▸ **Task**: Look below for the line containing "Лофт (210, 152)"; from there through the line containing "[10 Urutan Berkas", both lines included, please set down each line exactly and nothing else.

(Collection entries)
+++++

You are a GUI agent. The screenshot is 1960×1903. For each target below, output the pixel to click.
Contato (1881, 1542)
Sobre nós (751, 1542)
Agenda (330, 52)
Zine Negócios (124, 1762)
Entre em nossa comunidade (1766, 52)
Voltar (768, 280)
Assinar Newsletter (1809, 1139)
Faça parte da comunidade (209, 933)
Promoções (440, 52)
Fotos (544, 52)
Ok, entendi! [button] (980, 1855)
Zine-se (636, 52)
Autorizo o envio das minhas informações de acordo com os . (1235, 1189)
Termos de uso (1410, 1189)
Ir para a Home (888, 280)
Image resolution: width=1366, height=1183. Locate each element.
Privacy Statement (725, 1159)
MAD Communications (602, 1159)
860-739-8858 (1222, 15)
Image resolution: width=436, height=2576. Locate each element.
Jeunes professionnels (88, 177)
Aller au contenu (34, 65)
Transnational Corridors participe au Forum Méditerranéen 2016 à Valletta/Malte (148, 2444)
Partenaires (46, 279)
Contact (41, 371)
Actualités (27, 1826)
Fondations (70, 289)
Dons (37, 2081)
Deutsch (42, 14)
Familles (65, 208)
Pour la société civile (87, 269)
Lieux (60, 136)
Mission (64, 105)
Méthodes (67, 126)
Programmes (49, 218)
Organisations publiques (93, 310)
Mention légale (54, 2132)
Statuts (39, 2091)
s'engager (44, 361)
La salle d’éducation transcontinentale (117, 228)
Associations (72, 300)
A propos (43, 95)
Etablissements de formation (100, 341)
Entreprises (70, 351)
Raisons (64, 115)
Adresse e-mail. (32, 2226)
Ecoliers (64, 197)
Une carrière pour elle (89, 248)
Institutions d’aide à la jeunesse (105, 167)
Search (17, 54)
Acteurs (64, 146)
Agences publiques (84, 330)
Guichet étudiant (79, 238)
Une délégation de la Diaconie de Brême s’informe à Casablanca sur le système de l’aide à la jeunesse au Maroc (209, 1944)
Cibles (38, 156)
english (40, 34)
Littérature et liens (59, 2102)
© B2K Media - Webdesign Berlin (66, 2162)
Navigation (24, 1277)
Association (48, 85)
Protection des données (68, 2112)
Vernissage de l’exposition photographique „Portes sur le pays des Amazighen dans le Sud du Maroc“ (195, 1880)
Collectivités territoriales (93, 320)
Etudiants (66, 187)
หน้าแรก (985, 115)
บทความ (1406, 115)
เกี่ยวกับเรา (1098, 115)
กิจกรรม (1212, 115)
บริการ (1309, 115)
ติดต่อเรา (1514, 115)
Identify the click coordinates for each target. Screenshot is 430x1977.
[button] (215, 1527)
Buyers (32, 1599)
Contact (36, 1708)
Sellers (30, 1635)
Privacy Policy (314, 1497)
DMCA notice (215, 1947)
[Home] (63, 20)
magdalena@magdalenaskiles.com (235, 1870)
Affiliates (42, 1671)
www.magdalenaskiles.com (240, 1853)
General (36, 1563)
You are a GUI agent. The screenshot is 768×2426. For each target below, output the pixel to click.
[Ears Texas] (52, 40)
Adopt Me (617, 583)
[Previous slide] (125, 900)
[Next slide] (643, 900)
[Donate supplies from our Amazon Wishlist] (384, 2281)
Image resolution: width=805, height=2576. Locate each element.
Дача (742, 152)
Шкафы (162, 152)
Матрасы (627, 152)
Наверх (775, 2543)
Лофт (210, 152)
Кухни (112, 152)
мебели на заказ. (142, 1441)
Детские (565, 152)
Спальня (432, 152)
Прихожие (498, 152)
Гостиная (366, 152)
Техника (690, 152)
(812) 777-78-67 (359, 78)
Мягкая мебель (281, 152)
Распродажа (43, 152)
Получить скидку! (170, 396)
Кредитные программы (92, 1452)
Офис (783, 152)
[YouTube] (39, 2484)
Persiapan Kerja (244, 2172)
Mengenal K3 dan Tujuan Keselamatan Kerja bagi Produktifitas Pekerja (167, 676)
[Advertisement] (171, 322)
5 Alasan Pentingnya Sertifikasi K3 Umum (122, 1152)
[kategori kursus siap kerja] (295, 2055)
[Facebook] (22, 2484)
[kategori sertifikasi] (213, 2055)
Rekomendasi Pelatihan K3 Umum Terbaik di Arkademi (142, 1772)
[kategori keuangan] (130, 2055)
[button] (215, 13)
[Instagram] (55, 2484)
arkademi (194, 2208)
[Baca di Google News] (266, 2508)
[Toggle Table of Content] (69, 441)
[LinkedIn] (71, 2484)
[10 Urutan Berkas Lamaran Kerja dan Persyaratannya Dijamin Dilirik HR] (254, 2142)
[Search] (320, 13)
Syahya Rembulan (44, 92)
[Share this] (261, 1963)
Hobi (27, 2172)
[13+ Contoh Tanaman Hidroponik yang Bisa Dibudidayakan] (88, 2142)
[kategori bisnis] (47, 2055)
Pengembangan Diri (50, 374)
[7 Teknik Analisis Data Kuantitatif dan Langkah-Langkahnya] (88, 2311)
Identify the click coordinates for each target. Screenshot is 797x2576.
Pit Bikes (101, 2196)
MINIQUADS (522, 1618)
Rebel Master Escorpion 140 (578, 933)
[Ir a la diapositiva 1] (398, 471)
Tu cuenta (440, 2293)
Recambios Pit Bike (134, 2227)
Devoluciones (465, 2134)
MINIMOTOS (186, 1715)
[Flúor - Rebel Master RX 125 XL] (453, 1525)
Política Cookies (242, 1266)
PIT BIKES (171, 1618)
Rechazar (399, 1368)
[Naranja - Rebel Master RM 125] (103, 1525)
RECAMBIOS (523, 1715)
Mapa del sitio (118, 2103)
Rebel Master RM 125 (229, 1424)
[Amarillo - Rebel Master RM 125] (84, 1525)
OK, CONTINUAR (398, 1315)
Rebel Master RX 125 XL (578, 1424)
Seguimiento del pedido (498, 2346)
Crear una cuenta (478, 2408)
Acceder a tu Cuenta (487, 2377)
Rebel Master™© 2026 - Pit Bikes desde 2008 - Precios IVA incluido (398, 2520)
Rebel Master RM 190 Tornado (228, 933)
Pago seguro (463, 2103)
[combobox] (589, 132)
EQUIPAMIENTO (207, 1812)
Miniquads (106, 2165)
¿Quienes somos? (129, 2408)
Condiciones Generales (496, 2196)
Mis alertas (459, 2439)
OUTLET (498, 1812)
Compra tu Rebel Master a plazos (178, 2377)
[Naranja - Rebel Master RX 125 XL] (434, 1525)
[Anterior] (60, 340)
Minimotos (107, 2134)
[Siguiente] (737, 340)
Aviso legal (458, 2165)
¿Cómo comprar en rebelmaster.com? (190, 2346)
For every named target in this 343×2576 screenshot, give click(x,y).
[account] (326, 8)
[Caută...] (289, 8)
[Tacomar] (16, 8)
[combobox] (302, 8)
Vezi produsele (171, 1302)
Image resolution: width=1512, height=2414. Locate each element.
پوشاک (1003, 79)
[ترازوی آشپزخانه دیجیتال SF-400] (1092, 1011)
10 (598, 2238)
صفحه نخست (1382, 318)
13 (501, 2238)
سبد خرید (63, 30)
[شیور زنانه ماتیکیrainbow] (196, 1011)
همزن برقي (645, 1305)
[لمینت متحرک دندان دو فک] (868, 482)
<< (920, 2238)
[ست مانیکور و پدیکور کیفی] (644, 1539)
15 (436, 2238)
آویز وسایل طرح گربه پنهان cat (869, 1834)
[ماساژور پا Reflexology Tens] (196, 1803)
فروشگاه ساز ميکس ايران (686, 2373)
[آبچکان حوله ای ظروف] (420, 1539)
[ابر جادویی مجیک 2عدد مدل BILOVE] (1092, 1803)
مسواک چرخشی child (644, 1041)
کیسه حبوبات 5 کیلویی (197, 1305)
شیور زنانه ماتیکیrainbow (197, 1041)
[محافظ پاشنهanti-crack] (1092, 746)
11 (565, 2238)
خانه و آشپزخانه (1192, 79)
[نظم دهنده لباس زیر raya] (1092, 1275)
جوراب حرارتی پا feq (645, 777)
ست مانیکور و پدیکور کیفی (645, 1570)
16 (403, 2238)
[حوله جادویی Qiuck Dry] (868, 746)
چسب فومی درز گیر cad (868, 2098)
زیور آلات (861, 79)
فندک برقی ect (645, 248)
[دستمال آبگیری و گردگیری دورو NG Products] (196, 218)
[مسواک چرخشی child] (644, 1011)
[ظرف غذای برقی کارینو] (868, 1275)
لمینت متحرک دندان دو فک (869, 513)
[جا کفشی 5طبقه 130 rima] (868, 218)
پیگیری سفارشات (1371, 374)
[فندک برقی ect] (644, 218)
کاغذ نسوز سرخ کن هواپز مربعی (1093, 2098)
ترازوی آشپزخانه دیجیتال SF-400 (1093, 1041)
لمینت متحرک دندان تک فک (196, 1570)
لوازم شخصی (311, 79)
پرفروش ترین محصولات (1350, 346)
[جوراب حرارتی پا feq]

+++++

▸ **Solution for this exercise**:
Лофт (210, 152)
Кухни (112, 152)
мебели на заказ. (142, 1441)
Детские (565, 152)
Спальня (432, 152)
Прихожие (498, 152)
Гостиная (366, 152)
Техника (690, 152)
(812) 777-78-67 (359, 78)
Мягкая мебель (281, 152)
Распродажа (43, 152)
Получить скидку! (170, 396)
Кредитные программы (92, 1452)
Офис (783, 152)
[YouTube] (39, 2484)
Persiapan Kerja (244, 2172)
Mengenal K3 dan Tujuan Keselamatan Kerja bagi Produktifitas Pekerja (167, 676)
[Advertisement] (171, 322)
5 Alasan Pentingnya Sertifikasi K3 Umum (122, 1152)
[kategori kursus siap kerja] (295, 2055)
[Facebook] (22, 2484)
[kategori sertifikasi] (213, 2055)
Rekomendasi Pelatihan K3 Umum Terbaik di Arkademi (142, 1772)
[kategori keuangan] (130, 2055)
[button] (215, 13)
[Instagram] (55, 2484)
arkademi (194, 2208)
[Baca di Google News] (266, 2508)
[Toggle Table of Content] (69, 441)
[LinkedIn] (71, 2484)
[10 Urutan Berkas Lamaran Kerja dan Persyaratannya Dijamin Dilirik HR] (254, 2142)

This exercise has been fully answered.